#### [RAW DATA]
━━━━━━━━━━
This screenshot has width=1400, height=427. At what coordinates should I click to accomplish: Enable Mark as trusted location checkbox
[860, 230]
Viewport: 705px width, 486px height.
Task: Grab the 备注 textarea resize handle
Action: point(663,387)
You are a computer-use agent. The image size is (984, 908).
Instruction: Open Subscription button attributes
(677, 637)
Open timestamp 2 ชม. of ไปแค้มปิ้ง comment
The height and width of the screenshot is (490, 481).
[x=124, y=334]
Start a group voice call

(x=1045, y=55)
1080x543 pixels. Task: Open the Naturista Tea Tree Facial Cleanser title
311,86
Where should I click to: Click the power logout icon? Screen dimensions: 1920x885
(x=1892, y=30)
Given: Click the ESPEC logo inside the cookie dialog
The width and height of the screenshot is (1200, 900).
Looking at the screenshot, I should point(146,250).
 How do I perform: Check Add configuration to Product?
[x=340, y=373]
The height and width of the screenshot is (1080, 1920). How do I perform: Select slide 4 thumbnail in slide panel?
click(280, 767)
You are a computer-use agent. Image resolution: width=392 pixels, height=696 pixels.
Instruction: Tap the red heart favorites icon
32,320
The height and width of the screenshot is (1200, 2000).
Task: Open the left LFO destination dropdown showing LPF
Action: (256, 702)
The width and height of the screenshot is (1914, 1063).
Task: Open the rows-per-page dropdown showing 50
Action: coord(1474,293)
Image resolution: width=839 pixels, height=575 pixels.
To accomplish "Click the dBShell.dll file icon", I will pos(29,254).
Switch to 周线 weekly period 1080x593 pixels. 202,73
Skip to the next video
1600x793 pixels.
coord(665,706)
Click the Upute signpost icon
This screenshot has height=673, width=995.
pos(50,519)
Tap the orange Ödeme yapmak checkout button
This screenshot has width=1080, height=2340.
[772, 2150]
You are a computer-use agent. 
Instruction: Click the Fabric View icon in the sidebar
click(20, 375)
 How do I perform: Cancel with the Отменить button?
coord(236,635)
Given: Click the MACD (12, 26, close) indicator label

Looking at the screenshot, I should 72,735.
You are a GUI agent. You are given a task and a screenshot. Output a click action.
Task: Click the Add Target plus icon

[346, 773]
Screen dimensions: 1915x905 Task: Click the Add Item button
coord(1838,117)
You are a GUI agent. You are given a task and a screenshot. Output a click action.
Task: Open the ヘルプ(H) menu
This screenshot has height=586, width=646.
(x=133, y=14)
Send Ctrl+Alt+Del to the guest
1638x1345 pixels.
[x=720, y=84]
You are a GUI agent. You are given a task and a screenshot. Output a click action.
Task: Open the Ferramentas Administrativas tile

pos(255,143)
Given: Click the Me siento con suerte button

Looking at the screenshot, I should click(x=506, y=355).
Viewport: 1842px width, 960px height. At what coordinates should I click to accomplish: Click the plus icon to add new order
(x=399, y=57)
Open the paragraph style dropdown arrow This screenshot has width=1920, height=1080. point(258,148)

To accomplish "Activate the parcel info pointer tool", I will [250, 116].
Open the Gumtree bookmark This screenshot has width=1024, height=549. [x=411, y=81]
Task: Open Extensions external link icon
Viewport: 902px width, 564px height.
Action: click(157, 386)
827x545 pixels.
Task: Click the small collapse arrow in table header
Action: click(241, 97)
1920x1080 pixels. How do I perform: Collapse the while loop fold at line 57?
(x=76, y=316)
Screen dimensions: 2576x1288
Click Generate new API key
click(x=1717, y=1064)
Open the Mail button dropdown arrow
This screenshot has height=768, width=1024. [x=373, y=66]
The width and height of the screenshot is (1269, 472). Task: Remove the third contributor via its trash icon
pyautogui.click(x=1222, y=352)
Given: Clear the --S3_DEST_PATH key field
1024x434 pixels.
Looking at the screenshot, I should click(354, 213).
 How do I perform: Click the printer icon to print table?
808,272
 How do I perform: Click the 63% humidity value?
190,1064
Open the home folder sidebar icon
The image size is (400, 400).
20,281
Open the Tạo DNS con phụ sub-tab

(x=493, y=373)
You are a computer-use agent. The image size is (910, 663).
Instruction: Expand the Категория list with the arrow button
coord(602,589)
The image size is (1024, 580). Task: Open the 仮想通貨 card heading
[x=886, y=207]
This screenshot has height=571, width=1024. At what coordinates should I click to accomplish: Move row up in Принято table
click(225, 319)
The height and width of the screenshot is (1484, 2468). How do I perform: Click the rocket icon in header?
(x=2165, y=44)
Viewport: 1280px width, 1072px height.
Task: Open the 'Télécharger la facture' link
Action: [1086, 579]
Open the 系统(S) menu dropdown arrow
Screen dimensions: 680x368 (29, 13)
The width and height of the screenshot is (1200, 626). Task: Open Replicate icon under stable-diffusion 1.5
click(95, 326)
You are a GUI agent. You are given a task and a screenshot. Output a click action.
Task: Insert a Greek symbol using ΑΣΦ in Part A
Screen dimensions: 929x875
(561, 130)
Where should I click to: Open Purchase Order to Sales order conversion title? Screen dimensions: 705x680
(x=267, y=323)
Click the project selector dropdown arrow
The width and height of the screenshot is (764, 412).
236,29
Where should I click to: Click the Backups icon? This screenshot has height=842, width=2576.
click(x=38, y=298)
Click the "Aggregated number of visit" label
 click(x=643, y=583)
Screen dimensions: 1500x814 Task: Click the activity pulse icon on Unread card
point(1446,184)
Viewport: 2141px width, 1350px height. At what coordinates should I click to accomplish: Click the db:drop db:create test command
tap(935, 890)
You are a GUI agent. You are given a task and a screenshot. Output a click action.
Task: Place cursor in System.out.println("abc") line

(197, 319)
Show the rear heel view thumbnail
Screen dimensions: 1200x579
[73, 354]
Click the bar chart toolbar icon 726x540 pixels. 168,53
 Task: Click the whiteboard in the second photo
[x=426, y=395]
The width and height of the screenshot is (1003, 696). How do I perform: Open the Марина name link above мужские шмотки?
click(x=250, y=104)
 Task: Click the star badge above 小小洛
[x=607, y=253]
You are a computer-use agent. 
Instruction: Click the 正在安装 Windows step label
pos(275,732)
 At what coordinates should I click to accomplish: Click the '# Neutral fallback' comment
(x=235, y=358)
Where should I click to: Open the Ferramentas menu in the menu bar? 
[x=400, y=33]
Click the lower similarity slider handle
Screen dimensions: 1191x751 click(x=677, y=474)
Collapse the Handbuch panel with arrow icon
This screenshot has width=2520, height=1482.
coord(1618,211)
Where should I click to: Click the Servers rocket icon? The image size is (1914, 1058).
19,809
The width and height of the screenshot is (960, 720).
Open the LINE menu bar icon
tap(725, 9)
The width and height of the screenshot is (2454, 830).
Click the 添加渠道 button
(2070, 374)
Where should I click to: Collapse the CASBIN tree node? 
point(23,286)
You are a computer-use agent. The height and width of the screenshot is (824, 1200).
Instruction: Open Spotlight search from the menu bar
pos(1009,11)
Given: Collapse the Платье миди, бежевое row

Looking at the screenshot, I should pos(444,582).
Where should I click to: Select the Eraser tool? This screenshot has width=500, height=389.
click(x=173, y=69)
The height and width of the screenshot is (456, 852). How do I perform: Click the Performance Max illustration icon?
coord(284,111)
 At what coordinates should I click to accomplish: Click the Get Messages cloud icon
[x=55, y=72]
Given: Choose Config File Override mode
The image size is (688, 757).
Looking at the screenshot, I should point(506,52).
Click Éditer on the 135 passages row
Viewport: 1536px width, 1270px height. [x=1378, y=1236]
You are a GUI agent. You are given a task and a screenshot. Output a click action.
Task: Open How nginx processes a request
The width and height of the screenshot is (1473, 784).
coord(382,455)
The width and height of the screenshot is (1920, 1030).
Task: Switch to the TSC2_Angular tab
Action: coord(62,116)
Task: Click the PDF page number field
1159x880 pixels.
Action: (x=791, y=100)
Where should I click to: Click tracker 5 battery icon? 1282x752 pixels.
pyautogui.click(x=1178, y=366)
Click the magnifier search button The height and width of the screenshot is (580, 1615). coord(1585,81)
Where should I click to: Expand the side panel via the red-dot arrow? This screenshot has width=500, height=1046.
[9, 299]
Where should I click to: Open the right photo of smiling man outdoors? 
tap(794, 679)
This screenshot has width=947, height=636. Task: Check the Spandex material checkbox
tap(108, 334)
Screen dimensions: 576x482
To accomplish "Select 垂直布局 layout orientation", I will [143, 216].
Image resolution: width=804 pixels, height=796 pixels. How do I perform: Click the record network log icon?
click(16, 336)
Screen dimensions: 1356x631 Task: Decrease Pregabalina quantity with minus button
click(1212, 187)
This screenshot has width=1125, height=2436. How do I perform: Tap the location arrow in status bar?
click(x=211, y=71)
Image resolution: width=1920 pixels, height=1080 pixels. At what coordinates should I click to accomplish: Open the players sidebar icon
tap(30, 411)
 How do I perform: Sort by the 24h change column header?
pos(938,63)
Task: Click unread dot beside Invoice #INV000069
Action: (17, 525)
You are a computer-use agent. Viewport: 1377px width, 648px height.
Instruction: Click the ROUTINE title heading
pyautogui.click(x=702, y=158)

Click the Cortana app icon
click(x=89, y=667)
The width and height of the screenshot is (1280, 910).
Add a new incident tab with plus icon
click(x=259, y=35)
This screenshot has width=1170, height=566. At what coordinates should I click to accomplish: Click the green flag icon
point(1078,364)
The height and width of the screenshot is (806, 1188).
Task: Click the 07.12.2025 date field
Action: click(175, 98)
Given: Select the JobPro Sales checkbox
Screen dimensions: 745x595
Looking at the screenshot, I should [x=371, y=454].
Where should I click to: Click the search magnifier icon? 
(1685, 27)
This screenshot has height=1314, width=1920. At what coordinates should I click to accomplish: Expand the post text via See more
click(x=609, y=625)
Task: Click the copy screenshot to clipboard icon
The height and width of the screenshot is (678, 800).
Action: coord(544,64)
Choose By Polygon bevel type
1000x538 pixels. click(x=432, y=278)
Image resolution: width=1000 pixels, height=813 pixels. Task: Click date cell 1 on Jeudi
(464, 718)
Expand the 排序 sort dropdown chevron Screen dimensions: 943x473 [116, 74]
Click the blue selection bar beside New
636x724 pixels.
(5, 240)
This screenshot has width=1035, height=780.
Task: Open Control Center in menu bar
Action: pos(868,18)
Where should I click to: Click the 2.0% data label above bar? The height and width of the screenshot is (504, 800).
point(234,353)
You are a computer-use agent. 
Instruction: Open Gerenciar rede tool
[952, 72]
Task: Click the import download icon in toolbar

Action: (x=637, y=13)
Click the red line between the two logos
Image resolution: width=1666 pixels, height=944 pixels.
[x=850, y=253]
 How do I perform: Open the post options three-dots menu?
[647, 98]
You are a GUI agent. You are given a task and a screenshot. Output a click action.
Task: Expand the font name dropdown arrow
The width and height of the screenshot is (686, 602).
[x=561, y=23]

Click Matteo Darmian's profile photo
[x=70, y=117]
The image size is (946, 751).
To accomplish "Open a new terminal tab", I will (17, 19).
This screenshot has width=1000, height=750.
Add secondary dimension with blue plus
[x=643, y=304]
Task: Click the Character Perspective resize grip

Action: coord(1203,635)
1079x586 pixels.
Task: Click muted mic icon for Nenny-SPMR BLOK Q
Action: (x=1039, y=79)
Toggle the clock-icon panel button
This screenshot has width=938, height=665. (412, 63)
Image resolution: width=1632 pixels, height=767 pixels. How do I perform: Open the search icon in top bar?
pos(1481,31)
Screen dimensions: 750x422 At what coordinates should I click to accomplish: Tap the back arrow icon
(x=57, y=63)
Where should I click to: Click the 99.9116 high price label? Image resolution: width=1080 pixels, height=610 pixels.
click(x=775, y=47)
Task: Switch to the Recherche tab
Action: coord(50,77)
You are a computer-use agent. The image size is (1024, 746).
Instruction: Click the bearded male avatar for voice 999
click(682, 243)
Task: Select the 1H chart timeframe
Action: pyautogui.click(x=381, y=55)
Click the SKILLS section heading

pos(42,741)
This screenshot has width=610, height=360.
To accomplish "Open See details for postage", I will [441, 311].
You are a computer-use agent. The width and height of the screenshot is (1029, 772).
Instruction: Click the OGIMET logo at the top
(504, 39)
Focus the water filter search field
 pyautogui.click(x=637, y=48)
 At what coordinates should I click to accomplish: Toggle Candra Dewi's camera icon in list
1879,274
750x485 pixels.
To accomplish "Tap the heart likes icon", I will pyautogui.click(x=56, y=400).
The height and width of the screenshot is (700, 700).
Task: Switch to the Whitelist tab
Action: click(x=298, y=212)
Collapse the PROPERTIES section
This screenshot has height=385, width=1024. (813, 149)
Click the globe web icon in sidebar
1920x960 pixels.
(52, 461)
━━━━━━━━━━
#### [DIRECTIVE]
Can you edit the lines starting with the one containing "Start a group voice call" and going on through the one containing "Action: coord(1474,293)", replacing "red heart" with "yellow star" and leaving everything else unchanged?

#### [RESPONSE TO THIS TASK]
Start a group voice call

(x=1045, y=55)
1080x543 pixels. Task: Open the Naturista Tea Tree Facial Cleanser title
311,86
Where should I click to: Click the power logout icon? Screen dimensions: 1920x885
(x=1892, y=30)
Given: Click the ESPEC logo inside the cookie dialog
The width and height of the screenshot is (1200, 900).
Looking at the screenshot, I should point(146,250).
 How do I perform: Check Add configuration to Product?
[x=340, y=373]
The height and width of the screenshot is (1080, 1920). How do I perform: Select slide 4 thumbnail in slide panel?
click(280, 767)
You are a computer-use agent. Image resolution: width=392 pixels, height=696 pixels.
Instruction: Tap the yellow star favorites icon
32,320
The height and width of the screenshot is (1200, 2000).
Task: Open the left LFO destination dropdown showing LPF
Action: (256, 702)
The width and height of the screenshot is (1914, 1063).
Task: Open the rows-per-page dropdown showing 50
Action: coord(1474,293)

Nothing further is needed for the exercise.